A peculiar essay in The New York Times Saturday draws a series of parallels between the Islamic State (ISIS/ISIL) and Western conservatives, including patriotism, an appreciation for child-bearing, and a distrust of radical secularism.

Of course, the language chosen is meant to make those on the right appear as barbaric as the jihadist terrorists who rape women, destroy historic monuments, and slit the throats of infidels.

So instead of “patriotism,” Algerian author Kamel Daoud speaks of the “fantasy” of a return to the way things were. Though specifically referencing France, he speaks of “the far-right political parties of today.” In France, Daoud writes, these conservatives want to take France back to its Christian roots and “restore the land of its Gallic ancestors to what it was before immigrants, the Stranger, flooded in.”

The strange thing about this comparison is that while the Islamic State systematically eradicates historic and religious monuments, conservatives prize them as links to history and memorials that endure through time. It is the left that rejects founding principles in an attempt to reinterpret everything from ethics to constitutions according to politically correct standards.

A second parallel between Islamists and “far-right groups,” writes Daoud, is their “awkward relationship to women.” For Islamists, he says, “women are a source of evil” who “separate men from God.” Conservatives see women in the same way, he asserts, as evidenced by “nativist and natalist” policies that promote love of country and a belief in family. Daoud disparages these values as “feudal” concerns that “extol the benefits of breeder housewives.”

It seems of no importance to Daoud that France’s birthrate has dropped below replacement levels, and that France’s population can only be sustained by heightened immigration consisting mostly of Muslims, who seem historically incapable of integrating into French society. Being Algerian himself, perhaps he sees the gradual erosion of French culture and civilization as a positive thing.

Last week, it was revealed that Islamic State theologians had issued a ruling concerning a series of regulations governing sex with female slaves taken in battle. ISIS militants routinely use rape as a tool of war and terror and have come under fire for atrocities such as the buying and selling of women as sex slaves for as little as a pack of cigarettes.
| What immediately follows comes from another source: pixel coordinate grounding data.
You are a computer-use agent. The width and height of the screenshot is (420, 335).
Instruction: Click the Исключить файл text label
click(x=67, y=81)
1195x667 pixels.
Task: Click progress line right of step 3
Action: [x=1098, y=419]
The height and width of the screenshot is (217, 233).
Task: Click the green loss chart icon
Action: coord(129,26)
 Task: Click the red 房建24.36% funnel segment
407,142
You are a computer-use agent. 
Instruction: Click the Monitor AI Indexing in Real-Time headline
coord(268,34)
This is the true “war on women” continuously denounced by conservatives, on which liberals remain culpably silent, preferring instead to complain of “coarse language” employed by Republicans or a lack of access to abortion on demand as an offense against the rights of women.

In a striking double standard, the left carefully selects which violators of women to pillory and which to protect. Thus, Bill Cosby is excoriated while Woody Allen, Bill Clinton, and Roman Polanski are given a pass for their crimes because of their liberal sympathies.
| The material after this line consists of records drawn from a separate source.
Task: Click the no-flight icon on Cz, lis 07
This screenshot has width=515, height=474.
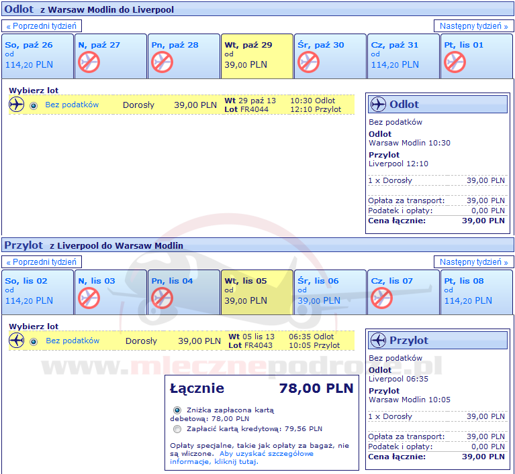Action: 381,298
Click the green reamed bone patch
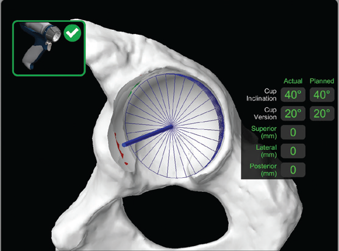 134,88
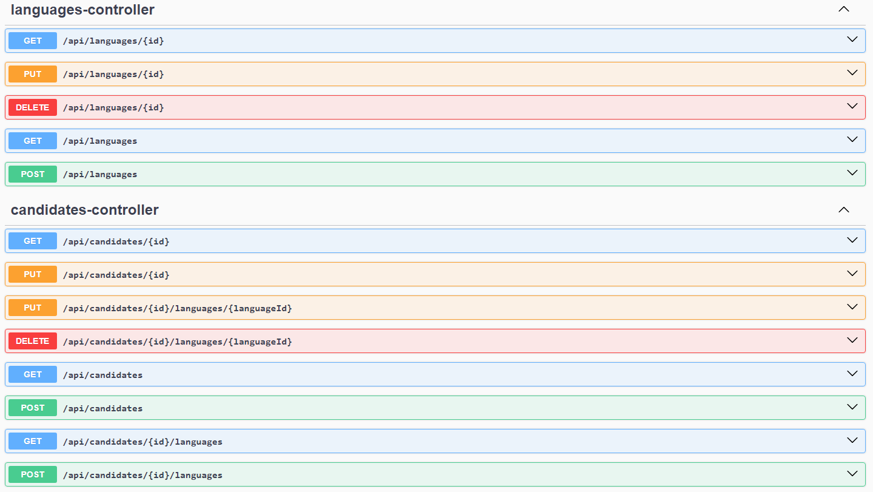Screen dimensions: 873x492
Task: Expand the GET /api/languages operation
Action: point(851,140)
Finally, Daoud repeats George Soros’ claim that conservatives somehow play into the hands of the Islamic State by creating an environment of fear. Some people, writes Daoud approvingly, “accuse the far right of doing the Islamists’ bidding by also seeking to cause a rift within Western society.”

“The two camps feed on each other, providing mutual reinforcement,” he writes.
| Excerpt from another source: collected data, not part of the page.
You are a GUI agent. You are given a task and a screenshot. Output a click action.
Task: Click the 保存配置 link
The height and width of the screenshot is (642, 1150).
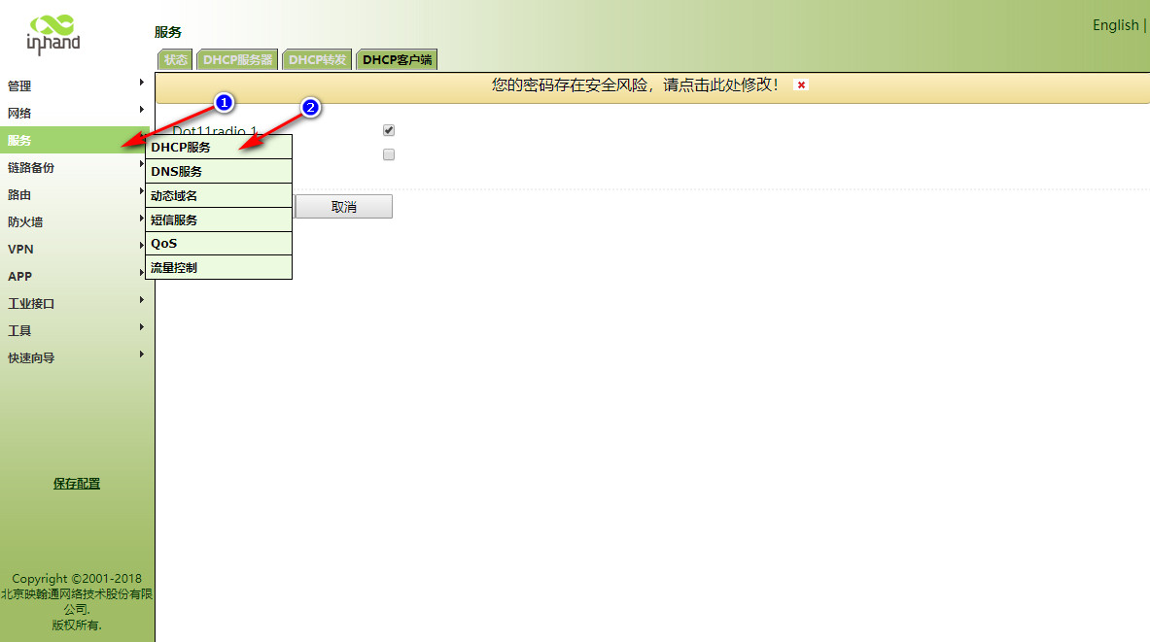(x=77, y=484)
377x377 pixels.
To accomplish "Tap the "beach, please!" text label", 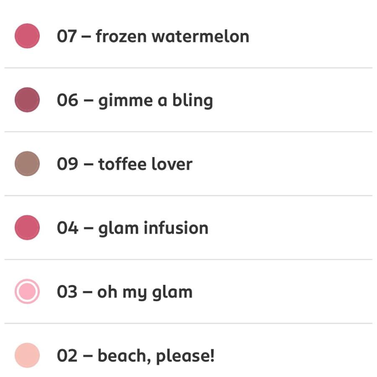I will (156, 356).
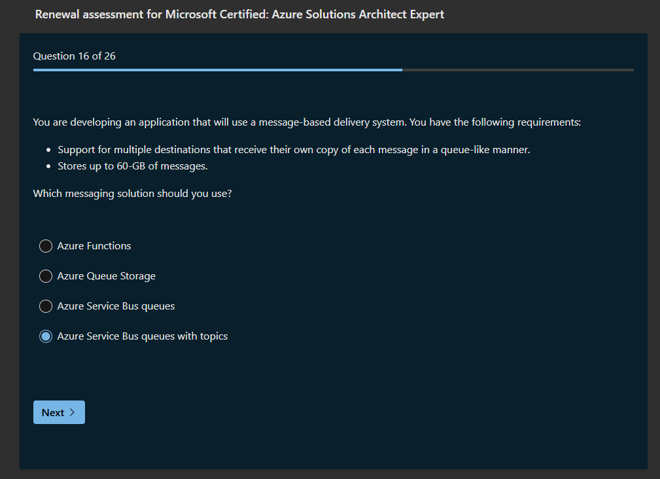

Despite the many similarities between conservatives and the Islamic State, Daoud concludes, some might say that “only Muslim extremists kill.” Not so fast, he counters, because in reality, conservatives “kill humanism, and that’s the only thing that could save us all.”

It is true that conservatives reject the atheistic humanism that would replace society with the State and would completely gut culture of references to tradition, family, or faith. As Pope Francis said in his message for the World Day of Peace on Friday, “There is no true humanism but that which is open to the Absolute, and is conscious of a vocation which gives human life its authentic significance.”

In point of fact, however, the only people and groups standing up against the Islamic State are conservatives, while liberals hide their heads in the sand, hoping that they will just go away. Who, then, is doing the “Islamists’ bidding”?

The Islamic State actually shares much more common ground with the political Left than with conservatives, beginning with their sworn enemies: Christianity and Western civilization.